Così le poesie del gruppo "Sotto una stella impura" registrano la sconfitta del presente: "Ho tentato/di trasformare in durata un incontro,/di abbracciare nell’uomo/la sua diversità./Ma come ora mi torna nemico/ciò che ho abbracciato/e i giorni creati si disfano/e sui bricchi i mattini/e i minuti creduti/e dalla passione è nata l’offesa/l’inimicizia, l’egoismo sessuale/e sulla tentata costruzione/impietosi/i colpi del piccone." (19).

E’ come svegliarsi da un sogno e trovarsi di fronte a una realtà che riduce a brandelli l’io femminile, divorandolo, sventrandolo, distruggendolo anche solo col silenzio (20), una realtà in cui non ha più senso amare, perchè non si può amare quando si viene uccise giorno dopo giorno.

GABRIELLA COVRI

 

 

NOTE

1) Nata a Napoli nel 1923 e laureatasi in filosofia a Milano, è stata direttrice e collaboratrice di numerose riviste: "Ragionamenti", "Passato e presente", "Tempi moderni", "Cultura e realtà".

Molte le sue opere critiche, fra le quali ricordiamo "La domenica della rivoluzione" (Lerici, Milano,1961); "Dallo zdanovismo allo strutturalismo" (Feltrinelli, Milano, 1967); "Il mito pavese" (Vallecchi, Firenze, 1967); "Pavese" (Mursia, Milano,1972); "La mela e il serpente. Autoanalisi di una donna" (Rizzoli, Milano, 1974). La maggior parte della sua produzione poetica è raccolta in due volumi: "Poesie per un uomo" (Mondadori, Milano, 1965) e "A colpi di silenzio" (Lanfranchi, Milano, 1982).

2) Vedi l’introduzione, scritta dalla stessa Guiducci, al volume "A colpi di silenzio". Tutte le poesie citate in questo saggio sono tratte dal succitato volume, che racchiude anche poesie precedenti.

3) "Donne in poesia" (Savelli, Roma, 1976) pag.163-164.

4) "A colpi di silenzio", Lampadina rotta, pag.38, Le mutazioni.

5) "A colpi di silenzio", Poesie per un uomo, pag.19.

6) ibidem, "Gli occhi", pag.24.

7) ibidem, "Un’ora", pag.16.

8) ibidem, "Brevità degli abbracci", pag.15.

9) ibidem, "Uomo", pag.15.

10) ibidem, "Risveglio", pag.17.

11) ibidem, "Due tempi", pag.19.

12) ibidem, "Letture", pag.25.

13) ibidem, "Il dado", pag.26.

14) ibidem, Le mutazioni, "Mutazione 1", pag.35.

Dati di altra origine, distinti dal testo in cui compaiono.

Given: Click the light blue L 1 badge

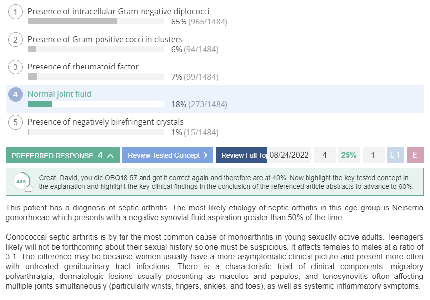Looking at the screenshot, I should point(395,155).
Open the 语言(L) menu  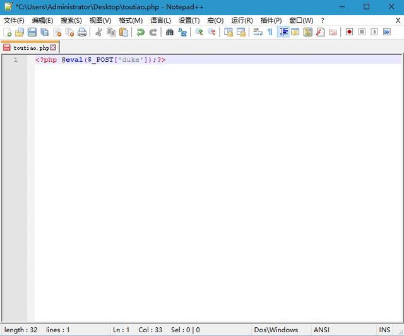(160, 20)
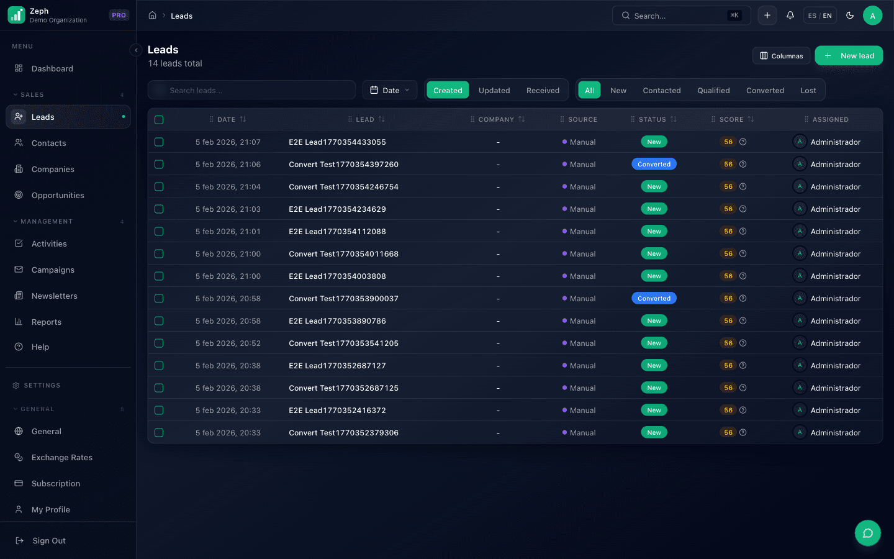This screenshot has width=894, height=559.
Task: Click the user avatar in the top bar
Action: 872,16
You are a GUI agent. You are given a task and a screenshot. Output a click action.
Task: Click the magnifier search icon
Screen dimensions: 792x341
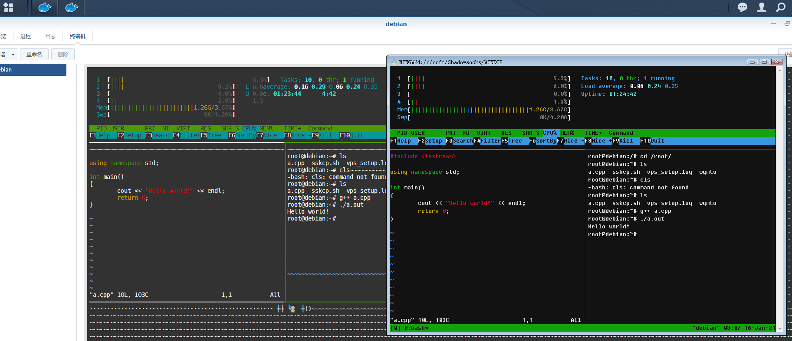click(781, 7)
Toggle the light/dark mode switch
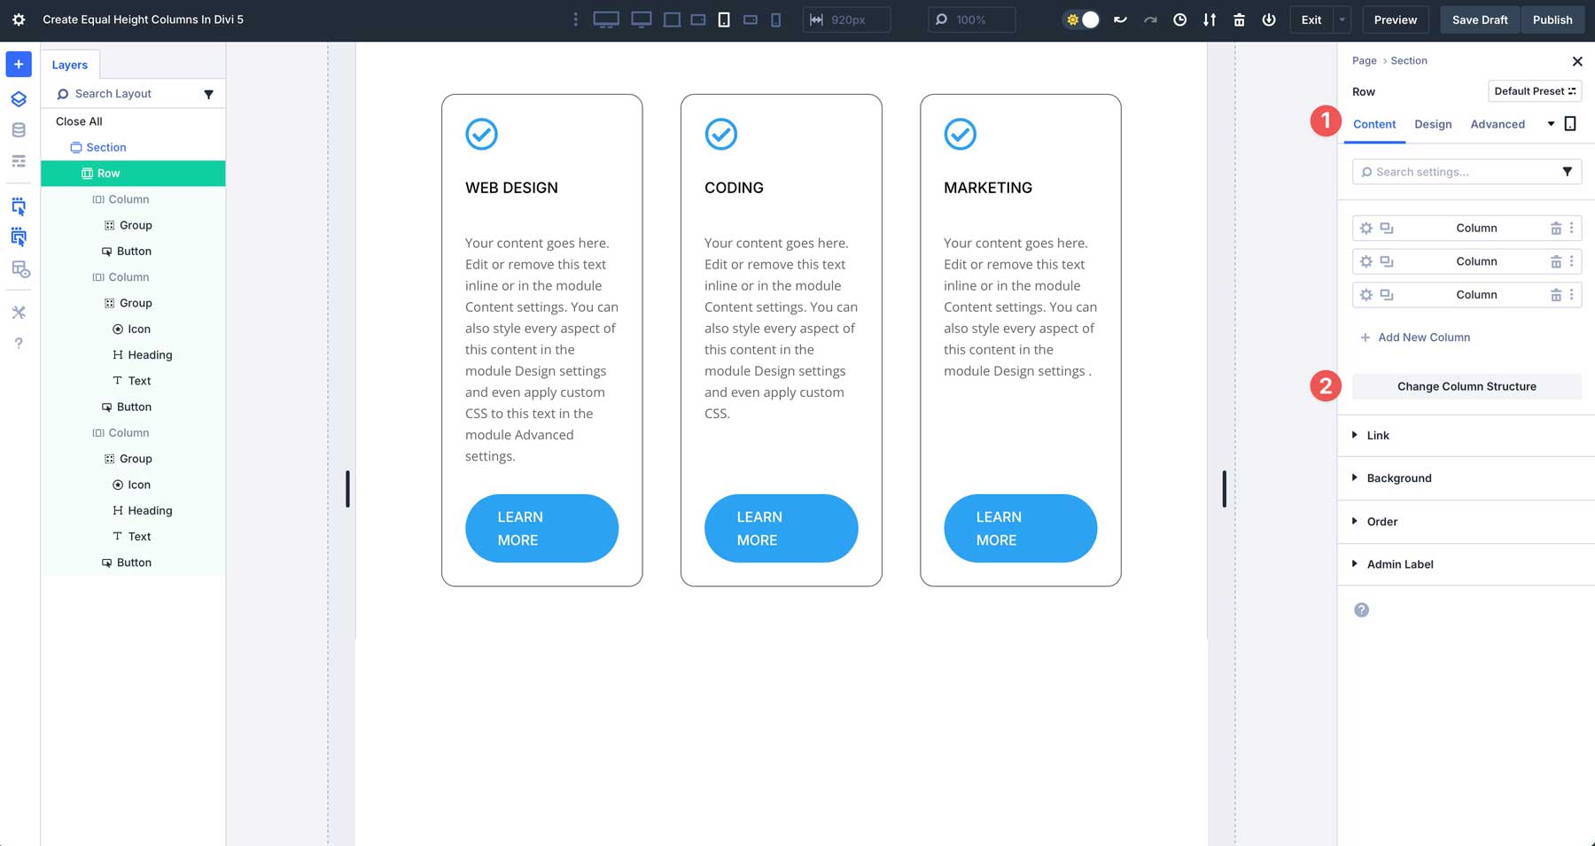 click(x=1082, y=19)
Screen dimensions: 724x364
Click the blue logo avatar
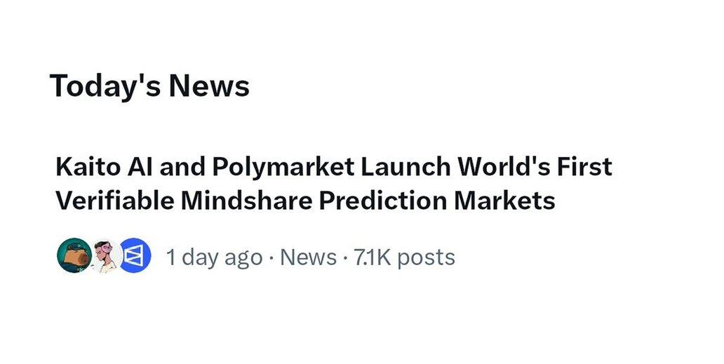coord(135,257)
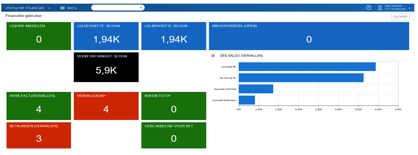Open the Kredietstop tile

tap(174, 106)
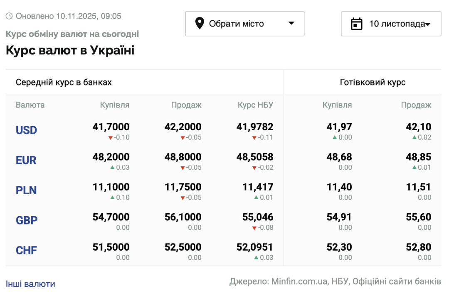Screen dimensions: 449x295
Task: Switch to 'Середній курс в банках' tab
Action: [64, 82]
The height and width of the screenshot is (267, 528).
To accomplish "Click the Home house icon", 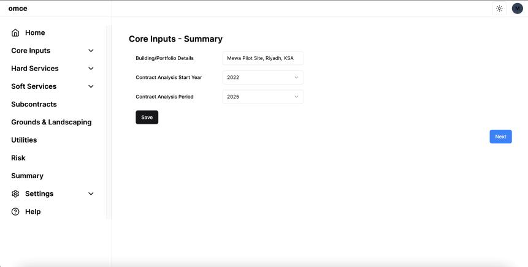I will coord(15,33).
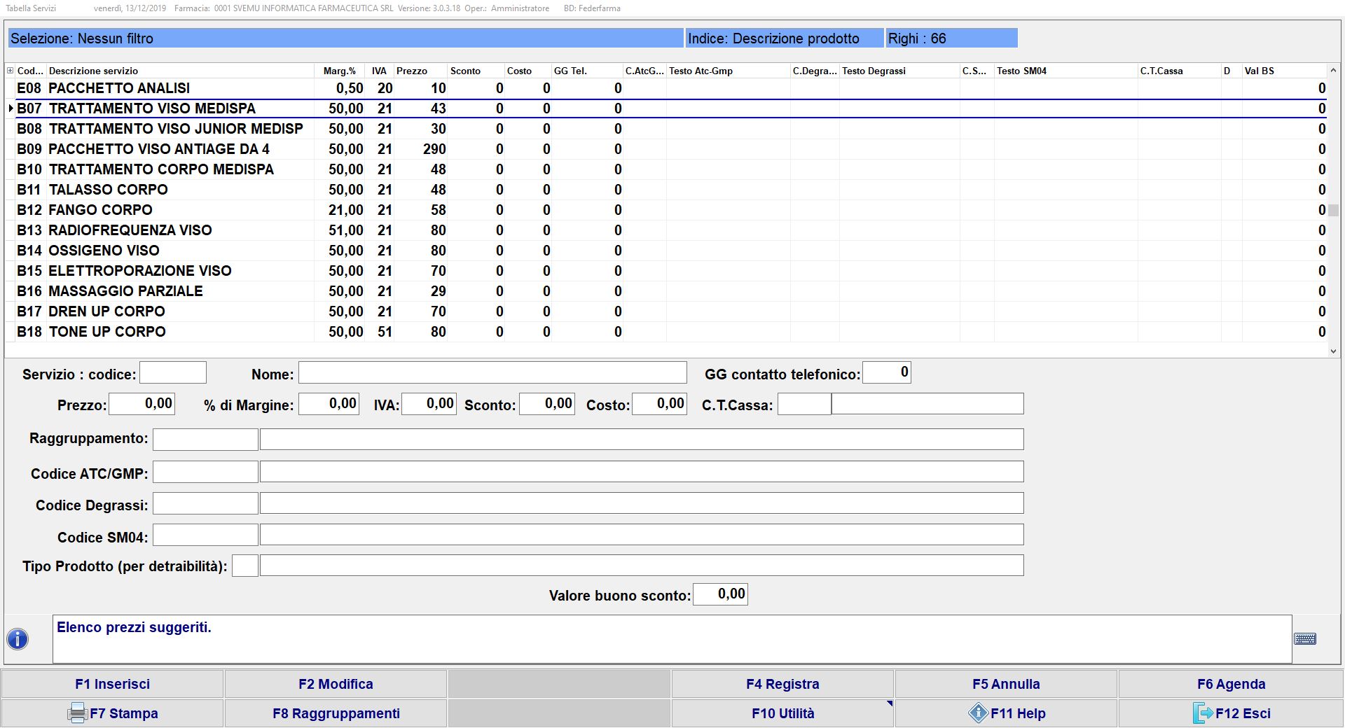This screenshot has width=1345, height=728.
Task: Open F6 Agenda
Action: [1231, 684]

15) ibidem, Le mutazioni, "Mutazione 3 e 4", pag.36-37.

16) ibidem, Mentre vivevo, pag. 55.

17) ibidem, Sotto una stella impura, pag.84.

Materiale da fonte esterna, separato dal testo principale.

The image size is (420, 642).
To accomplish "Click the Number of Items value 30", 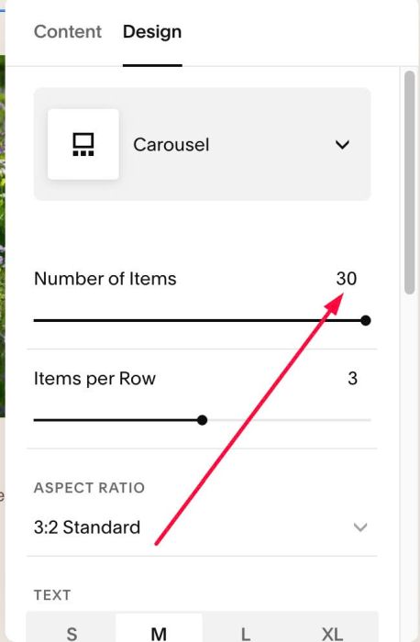I will [x=347, y=279].
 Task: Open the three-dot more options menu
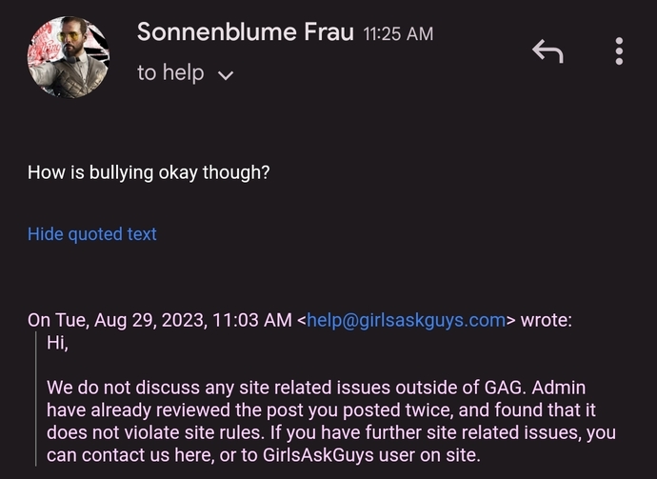619,51
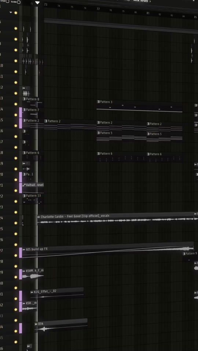
Task: Select the Pattern 5 clip at bar 81
Action: (x=164, y=137)
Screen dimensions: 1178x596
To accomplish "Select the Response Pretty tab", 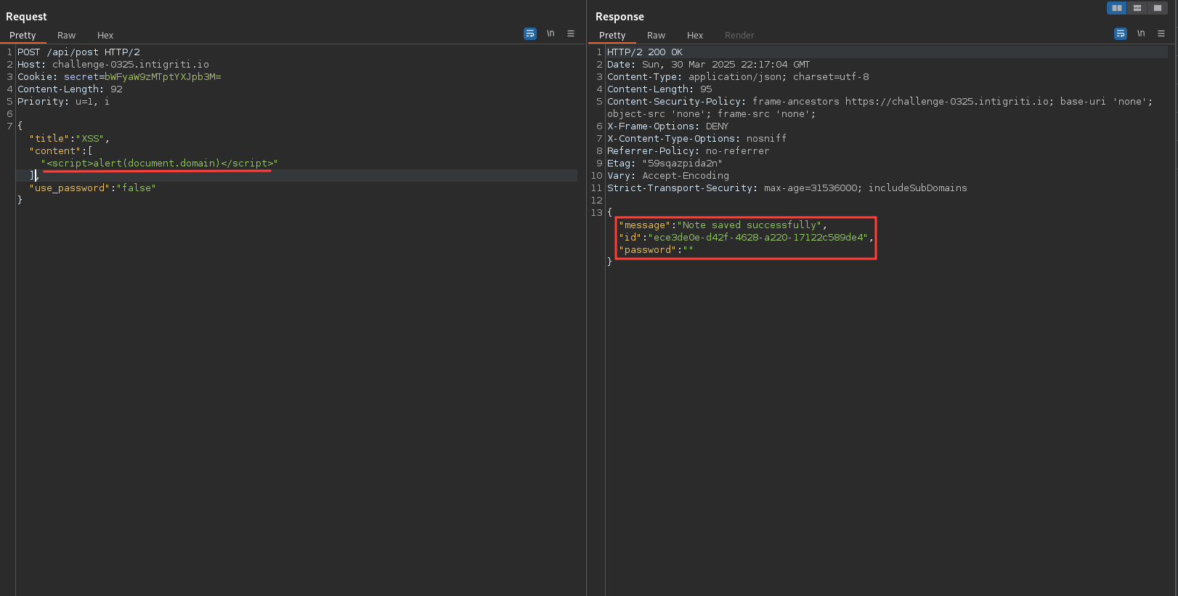I will tap(612, 35).
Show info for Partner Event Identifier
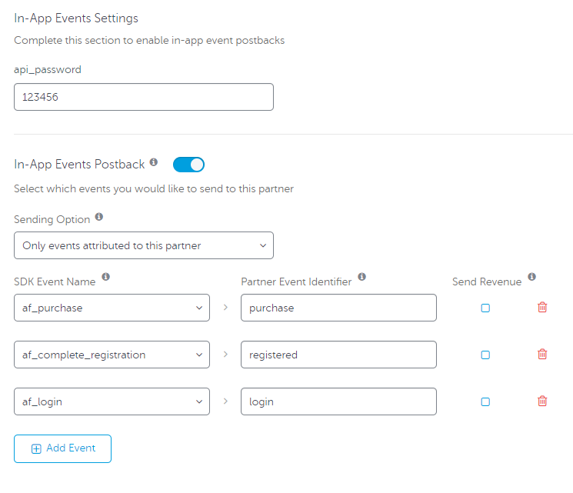Image resolution: width=573 pixels, height=493 pixels. click(x=361, y=276)
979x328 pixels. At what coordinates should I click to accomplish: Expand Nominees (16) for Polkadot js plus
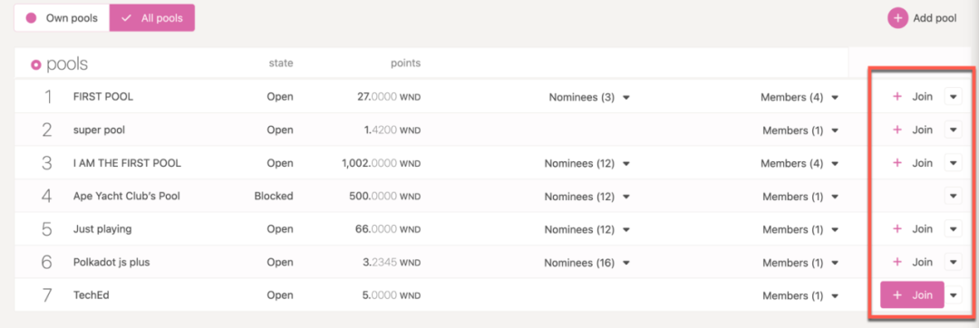[x=586, y=263]
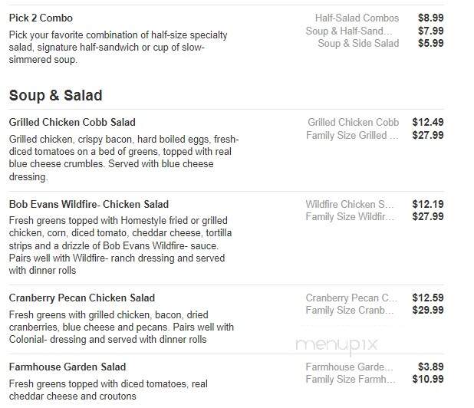The width and height of the screenshot is (474, 408).
Task: Select the Wildfire Chicken S... size option
Action: coord(350,204)
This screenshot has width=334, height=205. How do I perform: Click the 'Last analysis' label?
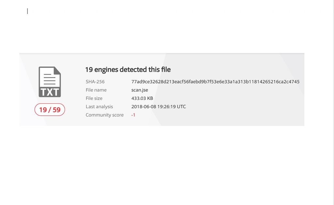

18) ibidem, Mentre vivevo, "Che ora è questa?", pag.62.

19) ibidem, "La canzone del martello", pag.81-82.

20) ibidem, "Sotto una stella impura", pag.77.


IL SONNO DEL MATTINO

Ho dormito. Per metà della mia vita,

ho dormito: sono stata felice.

Finchè, morendo, tu non m’hai svegliata

e detto: "Guardalo, il tuo amore. Guarda

che fregile finzione, quel che credi

duraturo, eterno!". E mi ha colpito

il viso il tuo alito guastato.

"Tanto vale non amare. Tanto, credi,

dar fuoco a tutti i ponti". Dunque anche tu

dormivi quando m’abbracciavi? Forse,

all’amore giovane, è complice

dei sogni - fitti e illesi - la penombra,

come nel breve sonno mattutino?

Eccoci al giorno che distrugge. Svegli,

ci guadiamo in faccia - ed è ben duro

continuare, in questa luce cruda.

 

 

UOMO

Altro da me in tutto... maschio, estraneo,

altra carne, altro cuore, altra mente,

pure, il mio stesso corpo prolungato,

la voce che si sdoppia, e mi continua:

ciò che si oppone, e ciò che mi compone

come un discorso teso, mai concluso,

o l’altro occhio: il raggio che converge

al rilievo, allo scatto delle cose -

mio necessario opposto, crudele meraviglia

è amare te: godere di due vite

in questa sola, avere doppia morte.

 

 

NON ALTRO TEMPO

Poichè la vita stessa ci tradisce,

non ho più tempo per esserti fedele

che questo - che congiura, ogni minuto,

contro l’alleanza che ci ha uniti.

Non ho altro tempo per dirti la lealtà,

altro per confessarti l’amicizia,

altro tempo che questo: stretto, in gola.

 

 

MUTAZIONE 1

Com’eri trepido, chiaro, appassionato.

Di una tenerezza quasi ridente.

E senza riserve nella gioia

di quell’unica cosa che eravamo.

Lentamente, una forza sconosciuta

ha corrotto i tuoi tratti. Ha disegnato

un altro uomo in te: virile, duro;

ma anche aspro, reticente, irato

verso il tuo cuore stesso e me - che ami

controvoglia, di nascosto, come un furto

o un caro errore, un lapsus reiterato.

 

 

ARMANDA GUIDUCCI

A colpi di silenzio

Lanfranchi Editore, Milano, 1982.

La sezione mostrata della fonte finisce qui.